▶ RECORDS SUPPLIED
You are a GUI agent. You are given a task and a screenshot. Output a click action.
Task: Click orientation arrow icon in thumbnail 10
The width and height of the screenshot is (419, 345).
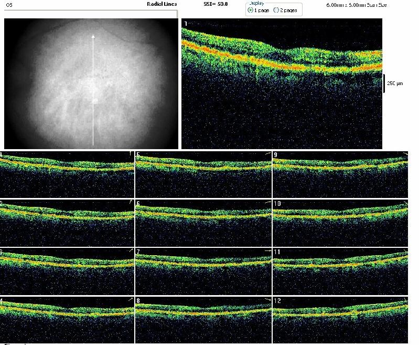[404, 202]
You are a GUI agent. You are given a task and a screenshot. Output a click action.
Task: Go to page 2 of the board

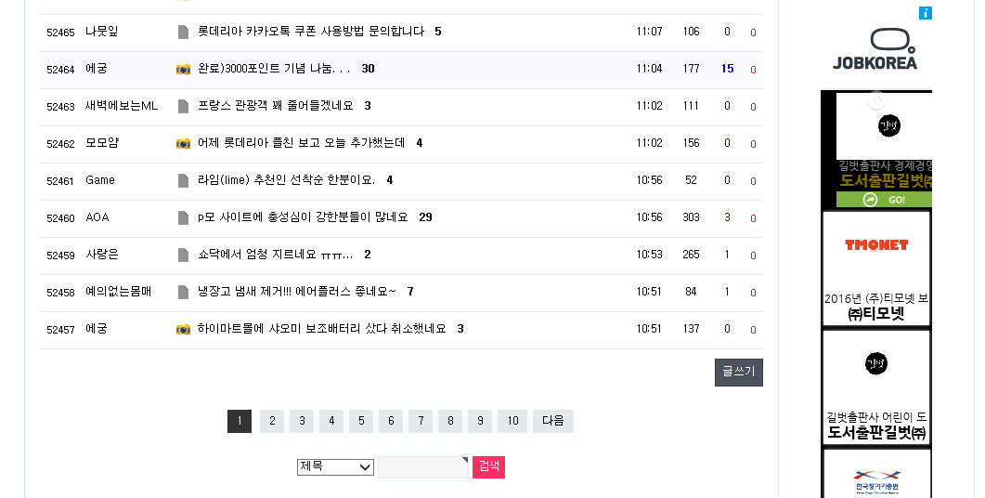(271, 422)
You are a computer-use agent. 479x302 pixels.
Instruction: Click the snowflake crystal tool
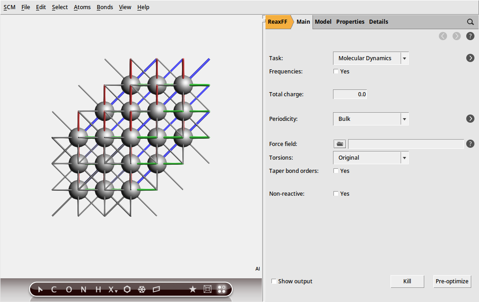point(142,289)
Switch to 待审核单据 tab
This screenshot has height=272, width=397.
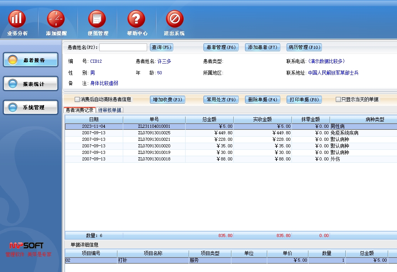click(x=110, y=110)
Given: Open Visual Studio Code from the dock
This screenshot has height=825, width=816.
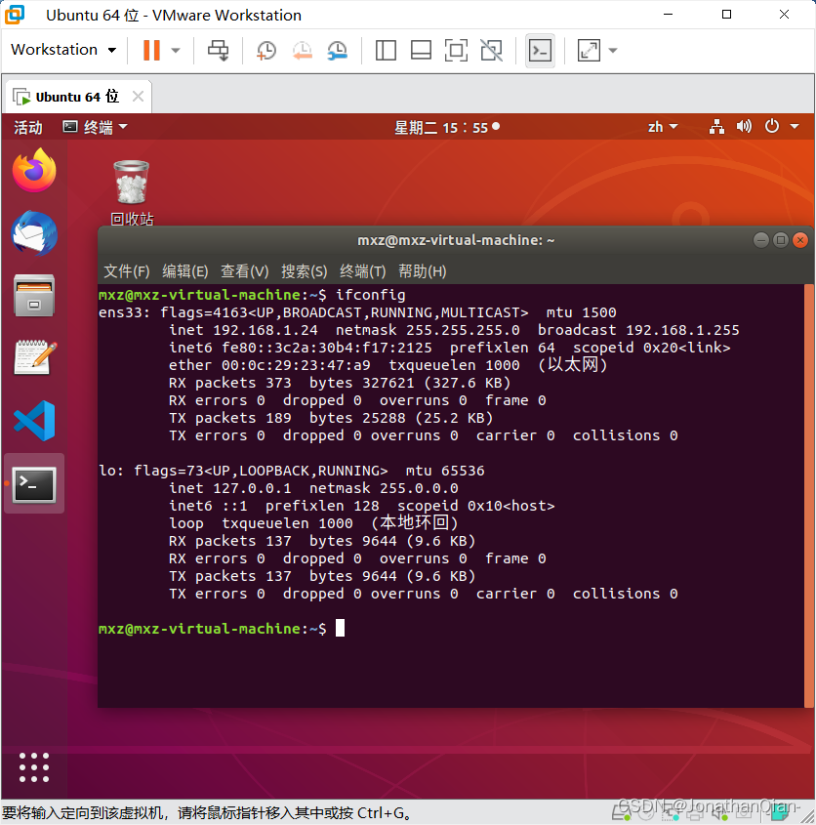Looking at the screenshot, I should pyautogui.click(x=34, y=422).
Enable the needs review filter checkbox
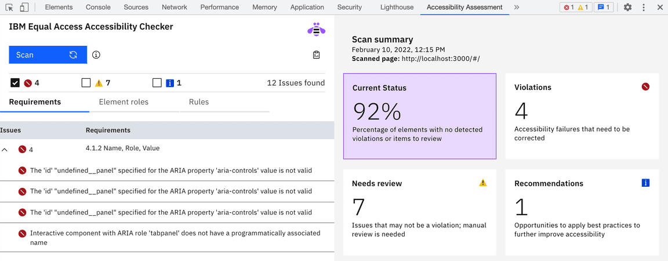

▶ WORK INSTRUCTION
Write the data above out again exactly, every line of it, and exclude the pictures.

▶ RESULT
You are a GUI agent. You are given a task and a screenshot. Output a click action.
Task: Click orientation arrow icon in thumbnail 10
The width and height of the screenshot is (419, 345).
[404, 202]
You are a GUI agent. You are given a task and a screenshot. Output a click action.
Task: Go to page 2 of the board

(271, 422)
You are a computer-use agent. 479x302 pixels.
Instruction: Click the snowflake crystal tool
point(142,289)
Switch to 待审核单据 tab
This screenshot has height=272, width=397.
click(x=110, y=110)
Given: Open Visual Studio Code from the dock
This screenshot has height=825, width=816.
Looking at the screenshot, I should pyautogui.click(x=34, y=422).
Enable the needs review filter checkbox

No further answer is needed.